State VFW Closes Post

By Taylor Henry

WILDWOOD – The glass door of Veterans of Foreign Wars (VFW) Post 3509 was propped open March 1 as people hauled out the cement building’s contents one by one. 
The 82-year-old post was shut by the state VFW department Jan. 23 for bylaw violations, according to state Adjutant Ken Hagemann. Its fixtures were to be sold before the department listed the building for sale.
“They failed to be a fraternal, patriotic, historical, charitable, or educational entity of the Veterans of Foreign Wars,” Hagemann said. “They basically just became a bar.”
Post Commander David Callen, who said he is the longest-serving commander of Post 3509, said membership had declined to a handful of active members.
“I was doing the job for the commander all the way down the line to mopping the floors,” Callen said.
Post 3509’s closing mirrors a national trend. In the past decade, a thousand VFW posts closed across the country. The VFW lost a third of its membership in the past 20 years, according to AARP.
“The younger vets…they’re not piling into these VFWs like they did years ago,” said Callen, a Vietnam veteran. “Back then, it was a big deal.”
At its peak, the post had hundreds of members, but recently only about six members attended meetings, Callen said.
“There’ll never be as many veterans alive as there are today,” Hagemann said. “Because wars are fought with smaller amounts of people, there’s just less veterans in the world.”

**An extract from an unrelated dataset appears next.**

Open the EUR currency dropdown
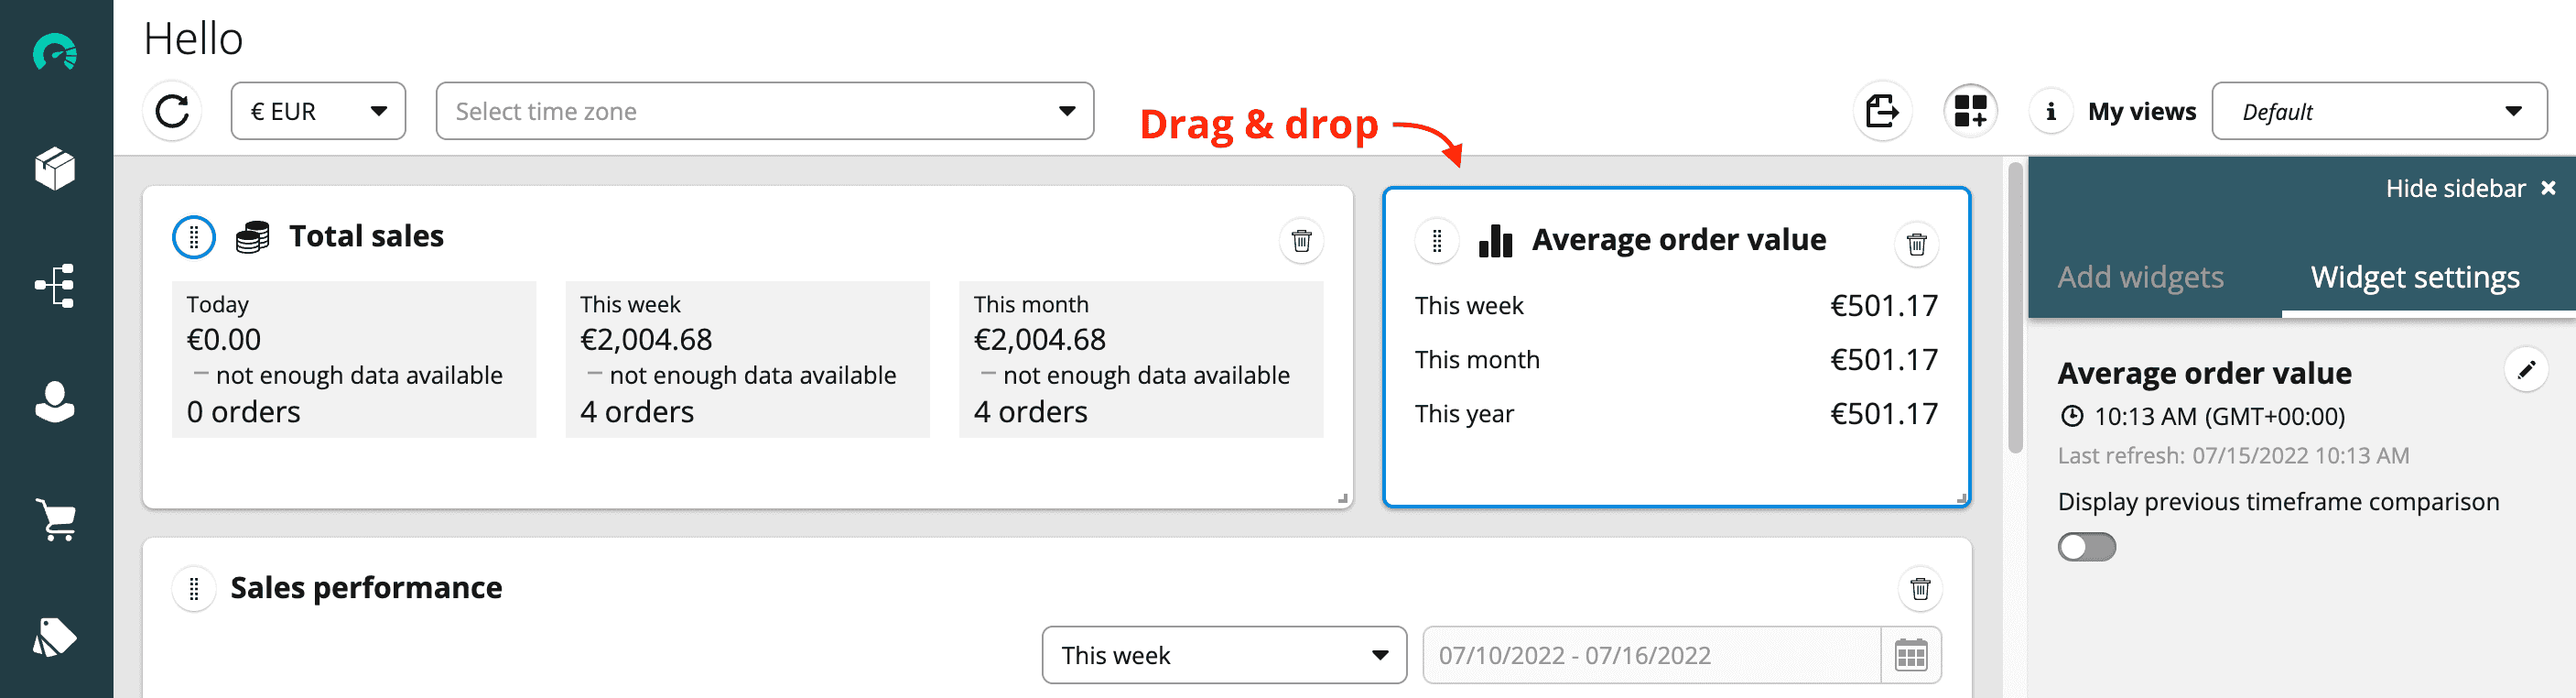 click(x=318, y=111)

He said a quarter of the approximately 100 members on the post’s roster were deceased, and out of the living members, half lived over 50 miles away.
For the last “couple” years, Hagemann said, the post didn’t distribute “Buddy” poppies, something the VFW adopted in 1923 to help disabled veterans, and distributed at Memorial Day.

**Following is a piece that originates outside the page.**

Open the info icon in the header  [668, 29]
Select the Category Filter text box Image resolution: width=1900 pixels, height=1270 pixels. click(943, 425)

Further, the post wasn’t engaged in schools and didn’t participate in Memorial Day, Veterans Day, and Flag Day events, such as parades and ceremonies, examples of tasks required for posts to keep their charter.
“They didn’t even walk up the couple blocks up to the (Wildwoods) Convention Center” for the VFW convention, he said.
“We had several meetings with the membership; most of them were unwilling to change,” Hagemann said. “Only three members showed up (to our second meeting), and you need a minimum of five for a quorum.”
In December, the building went Sheriff’s Sale for unpaid water, and sewer bills and the state paid it off, he said.
“We weren’t making enough money to pay bills,” Callen said.
According to Hagemann, the post had two Alcoholic Beverage Control violations for sales to undercover agents.
He said it’s uncommon for the state to close a post, but less than 1 percent of VFWs are “in the same condition” as Post 3509, he estimated.
In an attempt to “revitalize” the post, the state department recruited eight members from other posts to help. But the task was “too much for them,” Hagemann said.
“The department and everyone in the (VFW) did the best that we could to save that post,” Hagemann said. “But financially, it would have drained our resources that we could use to help veterans.”
The remaining members of Post 3509 can join any other nearby post, Hagemann said. Callen said he might transfer to Cape May, Villas, or North Wildwood.
“Wildwood will probably never have another post again,” Hagemann said. “If 35 people want to get together, we’d be more than happy to help them start a post in Wildwood again.”